Construction jobs continue to show improvement; past two years' hiring increased to 180,000 a month. Chrysler has a strong month.
U.S. employers added 157,000 jobs in January and hiring was stronger over the past two years than previously thought, providing reassurance that the job market held steady while economic growth sputtered.
The mostly upbeat Labor Department report today included one negative sign: the unemployment rate rose to 7.9 percent from 7.8 percent in December. The unemployment rate is calculated from a survey of households, while job gains come from a survey of employers.
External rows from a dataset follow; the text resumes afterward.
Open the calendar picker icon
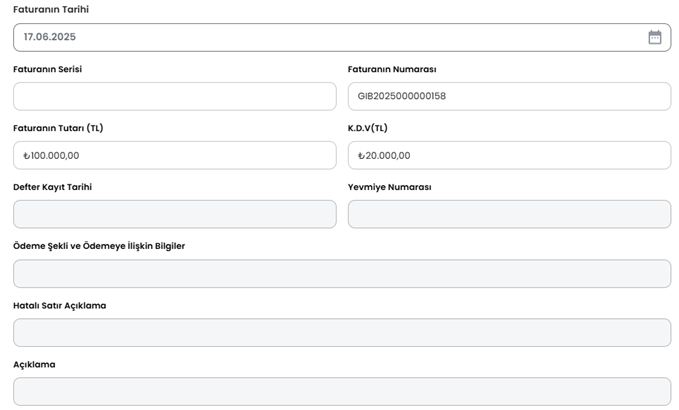This screenshot has height=410, width=679. point(654,37)
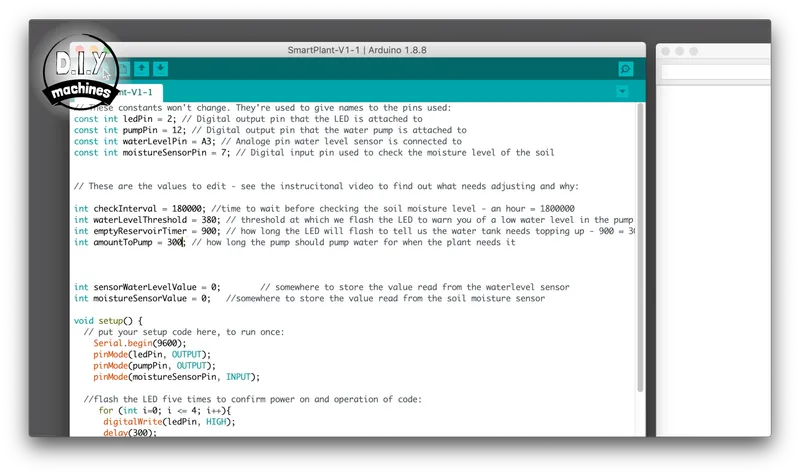
Task: Open the Serial Monitor magnifier icon
Action: pos(626,69)
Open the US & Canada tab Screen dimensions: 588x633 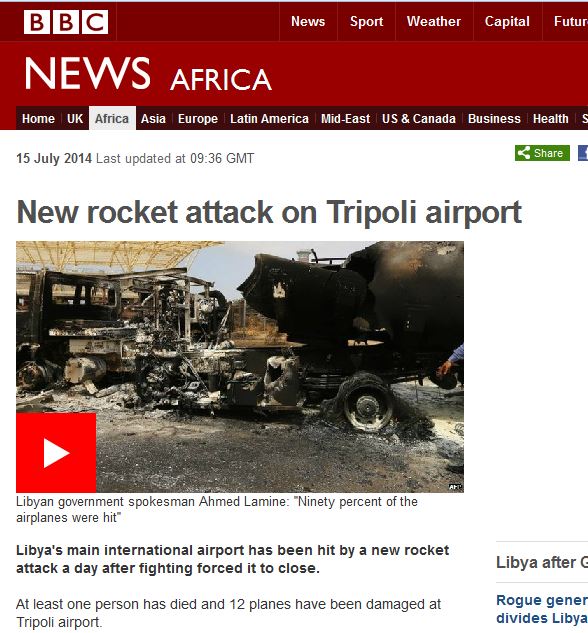[419, 119]
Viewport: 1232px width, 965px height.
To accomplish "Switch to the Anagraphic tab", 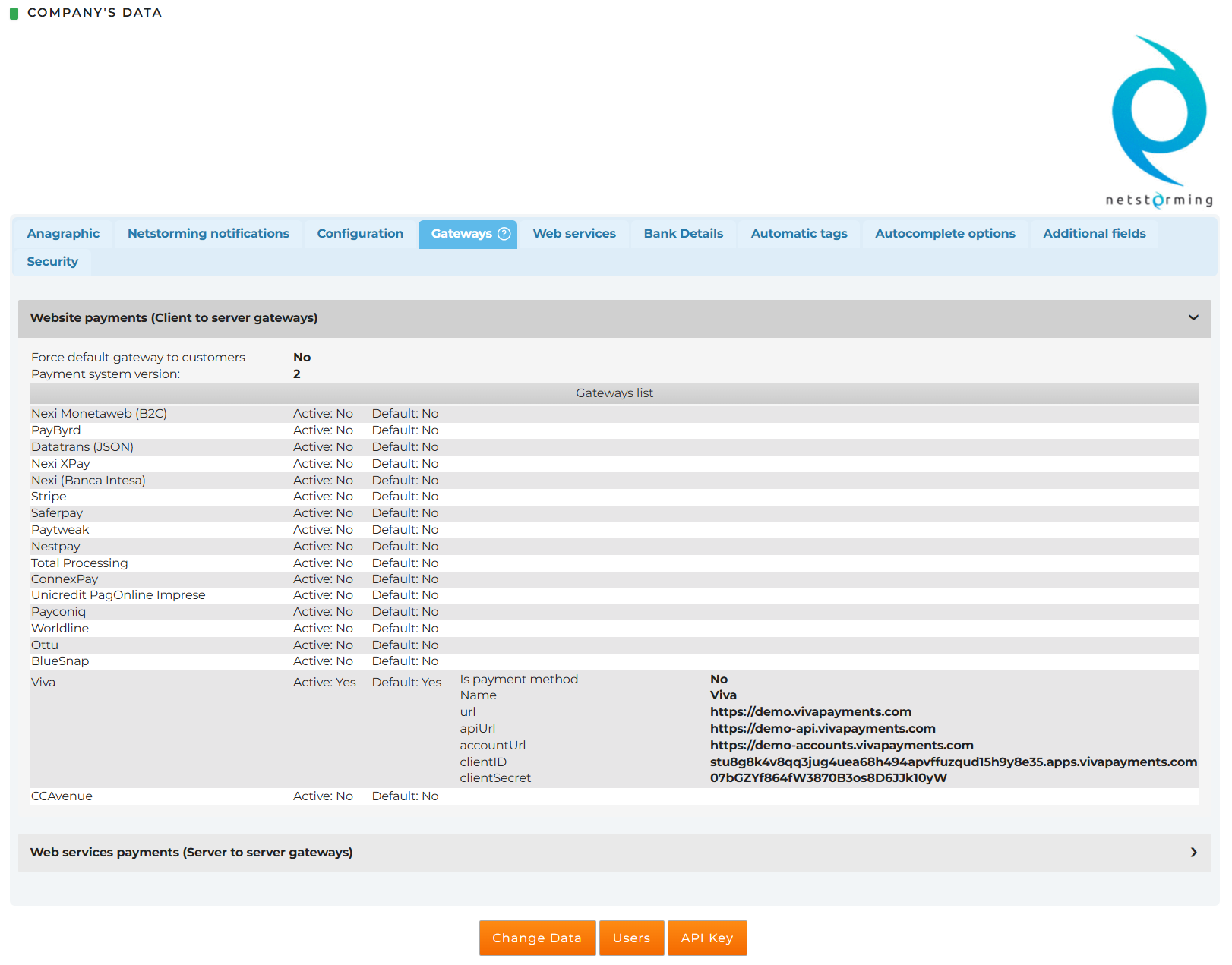I will click(63, 234).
The hiring picture over the past two years looked better after the department's annual revisions. Those showed employers added an average of roughly 180,000 jobs per month in 2012 and 2011, up from previous estimates of about 150,000. And hiring was stronger at the end of last year, averaging 200,000 new jobs in the final three months.
Stock futures rose after the report was released.
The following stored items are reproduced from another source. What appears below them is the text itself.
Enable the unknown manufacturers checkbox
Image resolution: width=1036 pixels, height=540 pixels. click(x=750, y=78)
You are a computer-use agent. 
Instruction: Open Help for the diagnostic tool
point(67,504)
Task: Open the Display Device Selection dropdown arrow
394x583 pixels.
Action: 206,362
One notable change in the job market is the stronger contribution from construction firms. They added 28,000 jobs in January and nearly 100,000 in the past four months. The gains are consistent with a rebound in home construction and a broader recovery in housing.
Last month's hiring should cushion the impact of the higher Social Security taxes that most consumers are paying this year. And it would help the economy resume growing after it shrank at an annual rate of 0.1 percent in the October-December quarter.
Higher Social Security taxes are reducing take-home pay for most Americans. A person earning $50,000 a year will have about $1,000 less to spend in 2013. A household with two high-paid workers will have up to $4,500 less. Taxes rose after a 2 percent cut, in place for two years, expired Jan. 1.
Analysts expect the Social Security tax increase to shave about a half-point off economic growth in 2013, since consumers drive about 70 percent of economic activity.
The hit to consumers is coming at a precarious moment for the economy. It contracted in the fourth quarter for the first time in 3 1/2 years. The decline was driven largely by a steep cut in defense spending and a drop in exports. Analysts generally think those factors will prove temporary and that the economy will resume growing.
Chrysler has great January
Chrysler’s U.S. sales jumped 16 percent last month as the company reported its best January in five years.
The automaker said today that it sold nearly 118,000 cars and trucks last month, a sign that last year’s momentum in U.S. auto sales is continuing into 2013.
Industry analysts are predicting that Americans bought new vehicles at a strong pace last month, a bright spot in the economic recovery.
Chrysler, the first major automaker to report sales today, estimates that total U.S. industry sales hit an annual rate of 15.5 million in January. If that holds for the rest of the year, automakers will sell 1 million more vehicles than in 2012, when sales rose 13 percent.